Ayers John W, Caputi Theodore L, Nebeker Camille, Dredze Mark
1Division of Infectious Disease and Global Public Health, University of California San Diego, School of Medicine, La Jolla, CA USA.
2School of Public Health, College of Medicine and Health, University College Cork, Cork, Ireland.
NPJ Digit Med. 2018 Aug 2;1:30. doi: 10.1038/s41746-018-0036-2. eCollection 2018.
We investigated if participants in social media surveillance studies could be reverse identified by reviewing all articles published on PubMed in 2015 or 2016 with the words "Twitter" and either "read," "coded," or "content" in the title or abstract. Seventy-two percent (95% CI: 63-80) of articles quoted at least one participant's tweet and searching for the quoted content led to the participant 84% (95% CI: 74-91) of the time. Twenty-one percent (95% CI: 13-29) of articles disclosed a participant's Twitter username thereby making the participant immediately identifiable. Only one article reported obtaining consent to disclose identifying information and institutional review board (IRB) involvement was mentioned in only 40% (95% CI: 31-50) of articles, of which 17% (95% CI: 10-25) received IRB-approval and 23% (95% CI:16-32) were deemed exempt. Biomedical publications are routinely including identifiable information by quoting tweets or revealing usernames which, in turn, violates ICMJE ethical standards governing scientific ethics, even though said content is scientifically unnecessary. We propose that authors convey aggregate findings without revealing participants' identities, editors refuse to publish reports that reveal a participant's identity, and IRBs attend to these privacy issues when reviewing studies involving social media data. These strategies together will ensure participants are protected going forward.

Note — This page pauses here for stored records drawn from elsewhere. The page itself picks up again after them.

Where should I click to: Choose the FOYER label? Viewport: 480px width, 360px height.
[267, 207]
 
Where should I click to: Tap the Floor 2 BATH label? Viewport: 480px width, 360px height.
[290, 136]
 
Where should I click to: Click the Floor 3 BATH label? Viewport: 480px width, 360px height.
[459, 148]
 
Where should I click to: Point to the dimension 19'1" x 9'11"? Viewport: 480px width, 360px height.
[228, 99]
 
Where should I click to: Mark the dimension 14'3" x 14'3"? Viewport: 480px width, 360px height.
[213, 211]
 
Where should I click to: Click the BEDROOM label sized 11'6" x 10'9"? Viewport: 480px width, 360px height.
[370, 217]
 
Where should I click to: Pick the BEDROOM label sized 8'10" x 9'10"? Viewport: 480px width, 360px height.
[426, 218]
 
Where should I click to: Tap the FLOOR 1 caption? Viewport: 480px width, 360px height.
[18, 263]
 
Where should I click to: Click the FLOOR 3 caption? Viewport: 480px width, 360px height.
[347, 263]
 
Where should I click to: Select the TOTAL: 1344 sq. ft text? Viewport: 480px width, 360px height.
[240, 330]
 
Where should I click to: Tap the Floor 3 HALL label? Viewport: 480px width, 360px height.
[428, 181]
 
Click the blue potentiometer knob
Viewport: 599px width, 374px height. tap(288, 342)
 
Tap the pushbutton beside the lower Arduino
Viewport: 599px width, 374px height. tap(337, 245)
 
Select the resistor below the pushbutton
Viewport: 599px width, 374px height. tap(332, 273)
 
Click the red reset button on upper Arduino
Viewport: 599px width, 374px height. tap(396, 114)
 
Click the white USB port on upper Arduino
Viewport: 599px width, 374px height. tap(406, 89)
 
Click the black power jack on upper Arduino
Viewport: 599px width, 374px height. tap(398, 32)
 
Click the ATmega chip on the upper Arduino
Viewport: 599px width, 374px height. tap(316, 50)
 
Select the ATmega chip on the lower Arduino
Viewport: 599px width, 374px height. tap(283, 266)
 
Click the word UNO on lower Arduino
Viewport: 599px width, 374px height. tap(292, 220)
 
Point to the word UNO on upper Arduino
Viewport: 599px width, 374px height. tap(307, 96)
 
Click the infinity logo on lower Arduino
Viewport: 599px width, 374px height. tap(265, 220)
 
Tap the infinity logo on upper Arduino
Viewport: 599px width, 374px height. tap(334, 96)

我们通过检索2015年或2016年发表在PubMed上、标题或摘要中包含“Twitter”以及“阅读”“编码”或“内容”的所有文章,来研究社交媒体监测研究中的参与者是否会被反向识别。72%(95%置信区间:63 - 80)的文章引用了至少一名参与者的推文,通过搜索引用内容,84%(95%置信区间:74 - 91)的情况下能找到该参与者。21%(95%置信区间:13 - 29)的文章披露了参与者的Twitter用户名,从而使参与者可立即被识别。只有一篇文章报告获得了披露识别信息的同意,仅40%(95%置信区间:31 - 50)的文章提到了机构审查委员会(IRB)的参与,其中17%(95%置信区间:10 - 25)获得了IRB批准,23%(95%置信区间:16 - 32)被视为豁免。生物医学出版物经常通过引用推文或披露用户名来包含可识别信息,这反过来违反了国际医学期刊编辑委员会(ICMJE)关于科学伦理的道德标准,尽管这些内容在科学上并非必要。我们建议作者在不透露参与者身份的情况下传达汇总结果,编辑拒绝发表揭示参与者身份的报告,并且IRB在审查涉及社交媒体数据的研究时关注这些隐私问题。这些策略共同作用将确保参与者今后得到保护。